■ THE TASK ■
In the data below, how many lines contain the string "target"? Give only the number.

■ MATERIAL PROVIDED ■
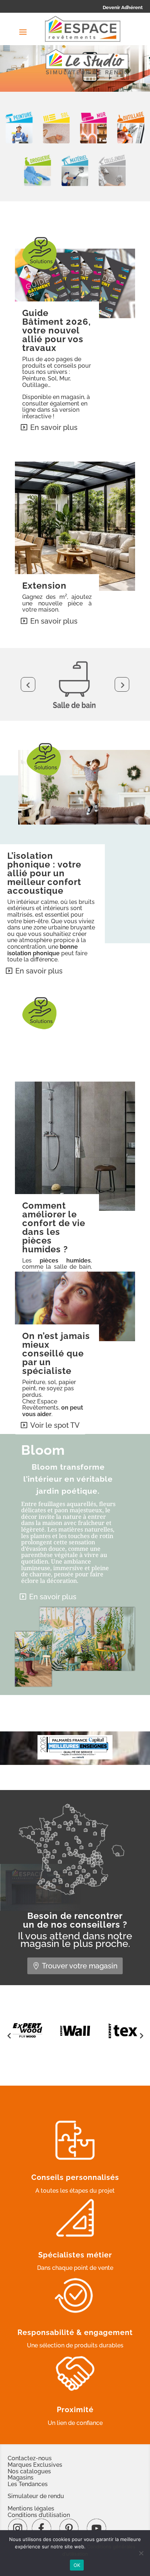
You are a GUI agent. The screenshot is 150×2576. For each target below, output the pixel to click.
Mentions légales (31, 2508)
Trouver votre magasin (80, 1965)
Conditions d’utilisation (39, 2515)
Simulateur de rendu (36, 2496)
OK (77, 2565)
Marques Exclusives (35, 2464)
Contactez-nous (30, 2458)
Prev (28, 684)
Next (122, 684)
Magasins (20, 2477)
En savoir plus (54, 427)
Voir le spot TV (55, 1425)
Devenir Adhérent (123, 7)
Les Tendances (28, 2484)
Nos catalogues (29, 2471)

--

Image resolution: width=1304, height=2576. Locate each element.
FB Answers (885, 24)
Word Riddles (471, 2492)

--

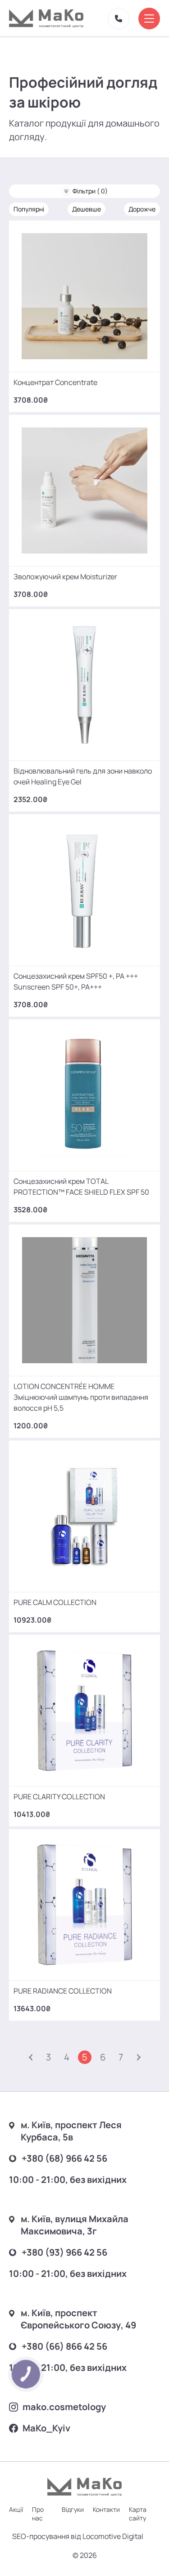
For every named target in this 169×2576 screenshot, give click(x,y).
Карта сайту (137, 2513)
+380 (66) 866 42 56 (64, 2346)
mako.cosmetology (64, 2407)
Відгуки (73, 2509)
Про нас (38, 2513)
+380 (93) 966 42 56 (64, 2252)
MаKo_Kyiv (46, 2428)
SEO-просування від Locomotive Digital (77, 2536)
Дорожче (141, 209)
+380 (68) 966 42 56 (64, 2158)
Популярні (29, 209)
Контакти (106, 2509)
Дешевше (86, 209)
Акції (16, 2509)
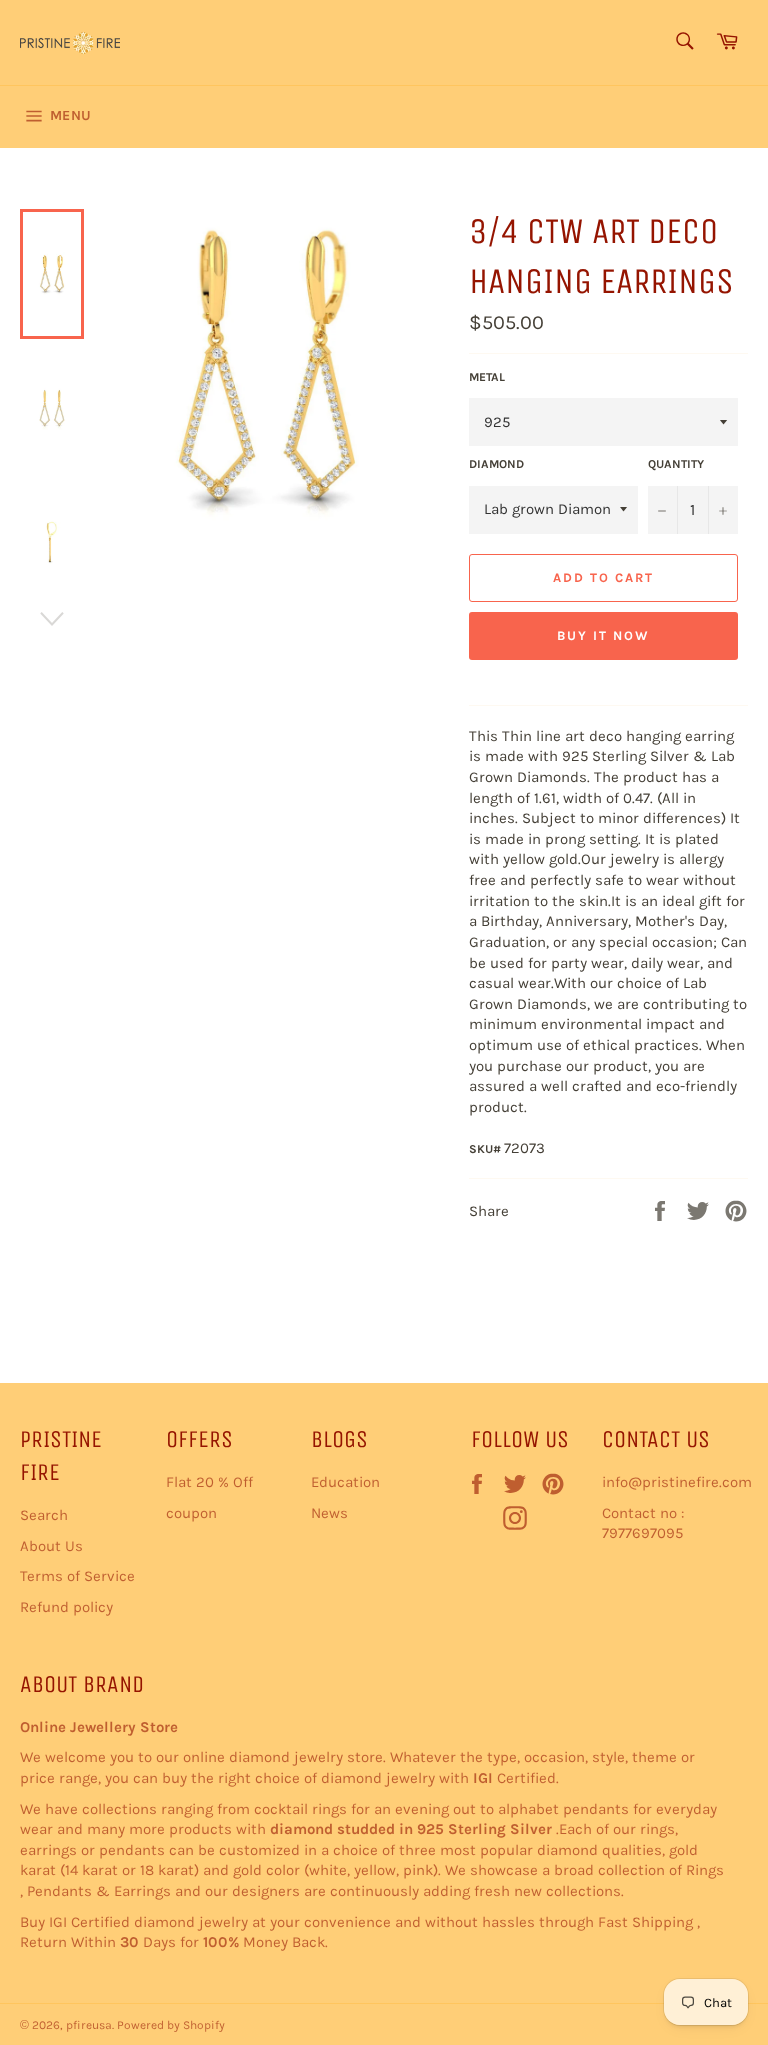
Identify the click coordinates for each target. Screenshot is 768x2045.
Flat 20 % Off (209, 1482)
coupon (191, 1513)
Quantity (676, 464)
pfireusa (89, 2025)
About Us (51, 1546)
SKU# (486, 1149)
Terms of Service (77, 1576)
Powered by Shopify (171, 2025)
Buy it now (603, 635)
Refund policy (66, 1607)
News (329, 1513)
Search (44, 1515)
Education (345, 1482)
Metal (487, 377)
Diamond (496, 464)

■ FINISHED EXERCISE ■
3